Canadian Pacific Railway Ltd. may match or exceed its record 2014 pace of 110,000 crude carloads next year as a pipeline crunch stokes demand for shipping by train, Chief Executive Officer Keith Creel said late Thursday in an interview from Calgary with Bloomberg News.
“The demand is there,” Creel said. “Maybe a 100,000 run rate goes to 110 or 120. There’s a bit of a range between 100,000 and 120,000, but I wouldn’t expect anything above that.”
The run-up to oil-shipment levels last seen four years ago, when Canada’s benchmark crude price reached almost $90 a barrel, comes as producers endure record discounts for their crude because of a dramatic lack of pipeline space.
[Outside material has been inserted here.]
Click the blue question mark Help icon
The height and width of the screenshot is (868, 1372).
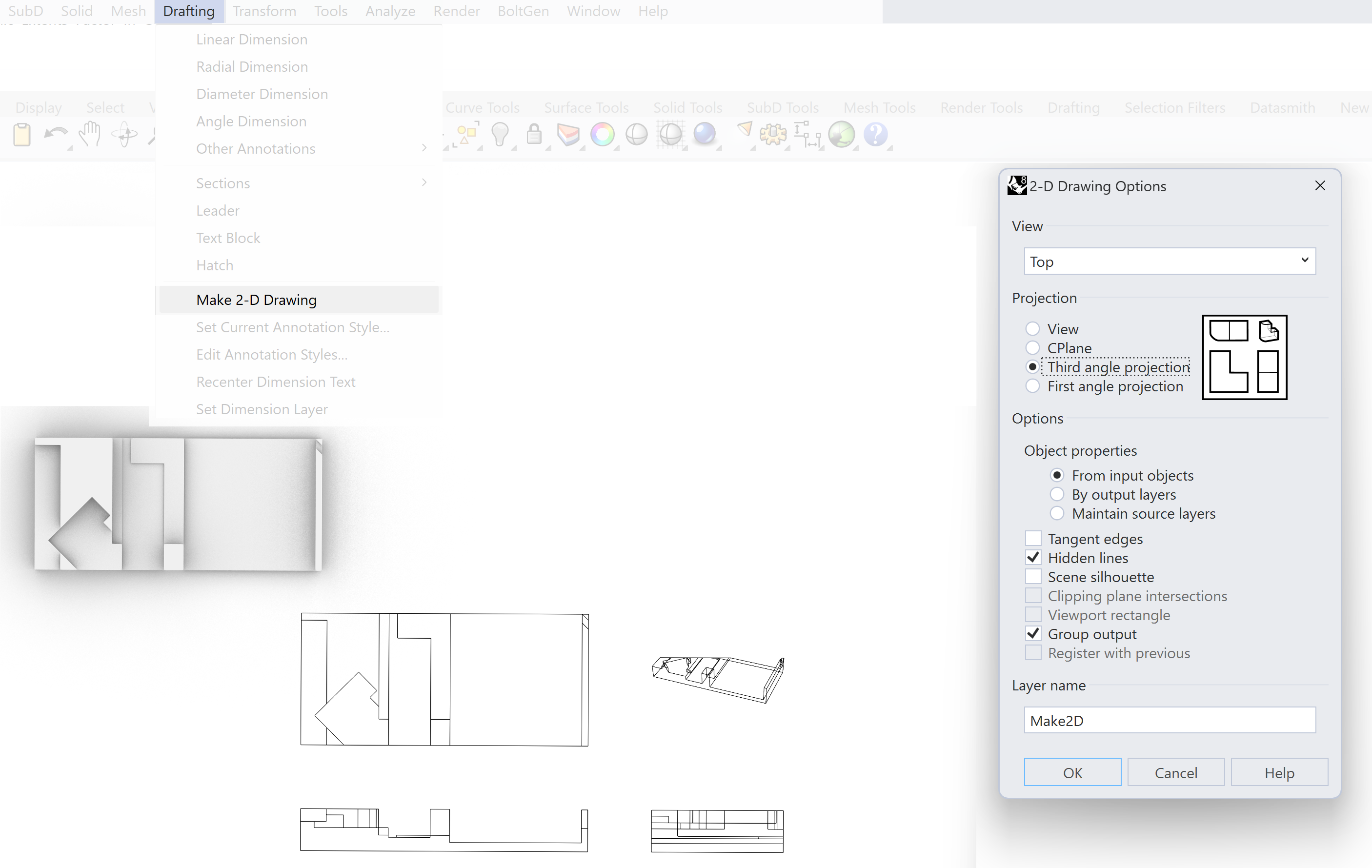click(875, 135)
Western Canada Select crude is trading in the $20s now, with the discount to the U.S. benchmark widening to $50 a barrel last week, the most on record in Bloomberg data stretching back to 2008. Producers are being forced to sell their oil for less largely because of the higher costs of shipping it by train to U.S. fuel producers, but also because an abundance of American supplies and the start of refinery maintenance season on the Gulf Coast are undercutting demand for the imports.
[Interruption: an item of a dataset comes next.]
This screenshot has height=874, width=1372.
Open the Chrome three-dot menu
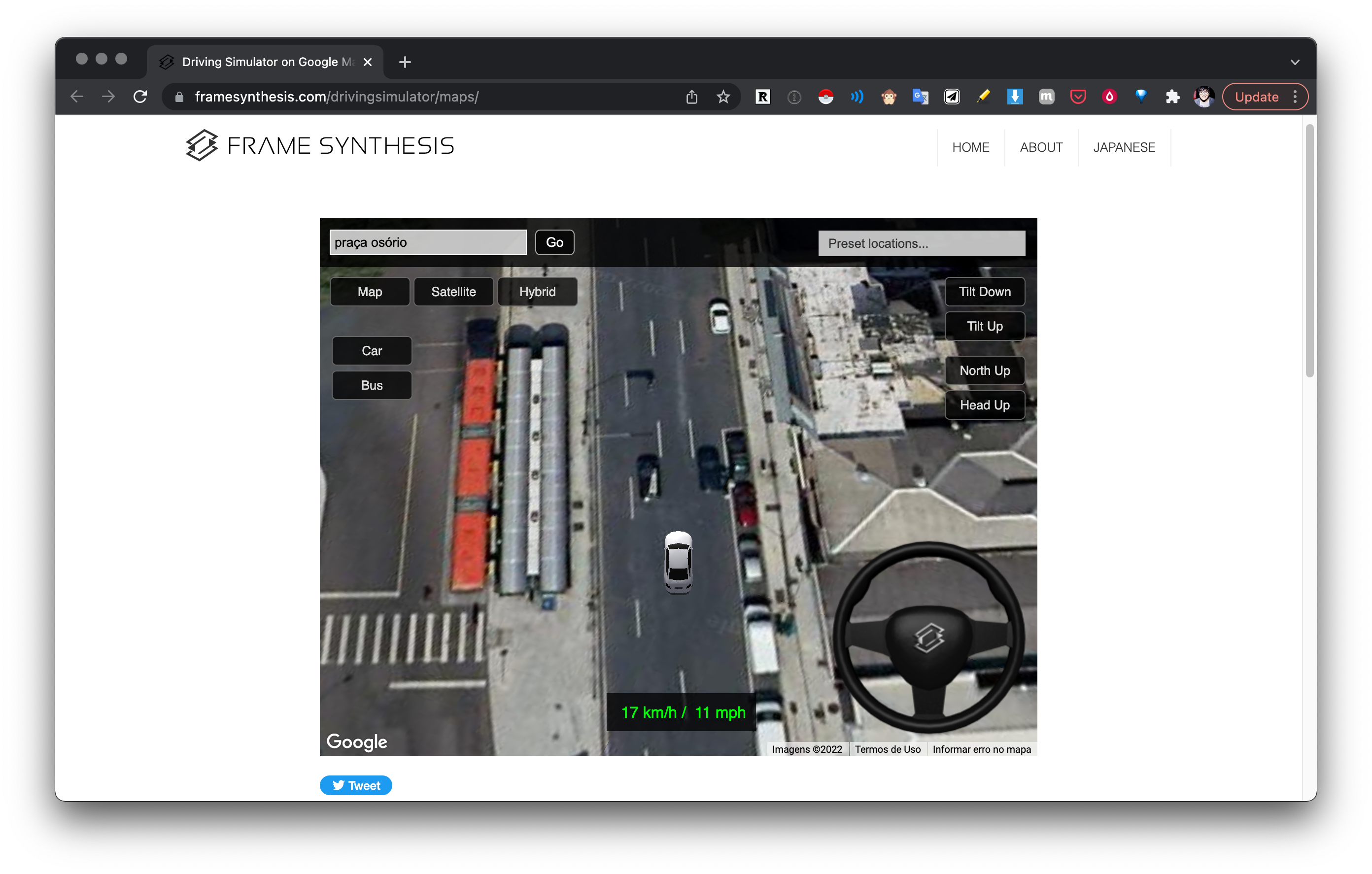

Canadian Pacific, the country’s second-largest railroad, handled about 23,000 carloads of crude in the third quarter, executives told analysts Thursday, almost tripling the tally from the same period a year ago. That fuelled a 63 per cent quarterly climb in revenue from energy, chemicals and plastics — the fastest increase among major commodities at the railroad.
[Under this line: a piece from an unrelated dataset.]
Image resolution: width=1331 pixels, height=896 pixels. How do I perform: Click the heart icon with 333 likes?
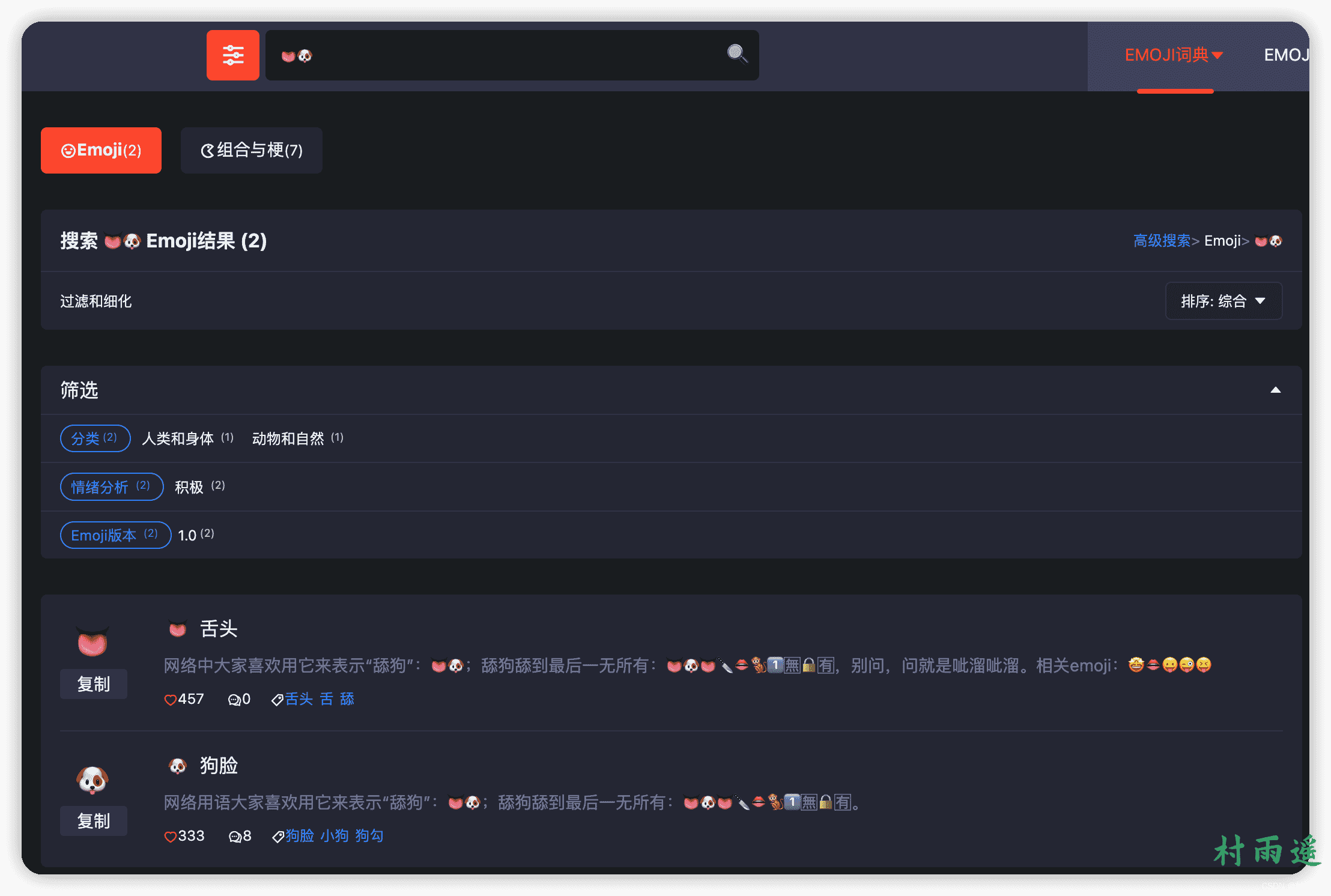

Rival Canadian National Railway Co. is on pace to carry about 70,000 carloads of crude annually, Chief Financial Officer Ghislain Houle told an investor conference last month.
An average North American tank car holds about 700 barrels of crude, according to Bloomberg Intelligence railroad analyst Lee Klaskow. That would put Creel’s most optimistic outlook for next year at a rate of about 230,000 barrels a day, the equivalent of 8.5 per cent of last year’s daily average production from the oil sands and more than OPEC member Gabon can produce.
Hopes for a quick fix to Canada’s pipeline bottleneck dimmed in August, when a Canadian federal appeals court quashed the permit for the Trans Mountain pipeline expansion project, potentially delaying its start for another year.
The Trans Mountain ruling was “definitely material in the discussion” with oil producers, Creel told Bloomberg News Thursday.
At least one Canadian oil producer already has struck a significant deal to ship more crude by rail. Last month, Cenovus Energy Inc. announced arrangements with Canadian National and Canadian Pacific to transport about 100,000 barrels a day from Alberta to the U.S. Gulf Coast.
Creel made the comments after Canadian Pacific reported record adjusted profit of $4.12 a share for the third quarter, in line with the $4.10 forecast provided Oct. 4. Revenue surged 19 per cent to $1.9 billion.
Canadian Pacific rose about one per cent to $263.04 at 1:43 p.m. in Toronto on Friday, taking its advance this year to about 14 per cent — compared with a 4.1 per cent decline for Canada’s benchmark stock index. The shares reached a record high earlier this month, propelled by strong sales performance in multiple commodities.
Like Montreal-based Canadian National, Canadian Pacific is pledging not to neglect longtime customers such as grain or coal producers. Additional pipelines will eventually be built, which will make demand for crude-by-rail virtually disappear, Creel said.
“We have to be very strategic in what we bring on the railroad because we have a responsibility to our existing customers that were here before crude and will be here after crude,” the CEO said. “I enjoy the crude business, but we’ve got to make long-term decisions that are best for the company overall.”
Even as it reaches new deals to carry crude by rail, usually for three to five years, Canadian Pacific has been targeting other energy shipments such as liquefied petroleum gas and refined products. That diversification, the CEO said, will strengthen the company’s business in the long run.
“We’re not planning our business around” crude, Creel said. “Pipelines are a competitive threat. It’s the preferred method of moving crude when the capacity becomes available. Once crude goes away, we certainly expect to have other revenue streams to take its place.”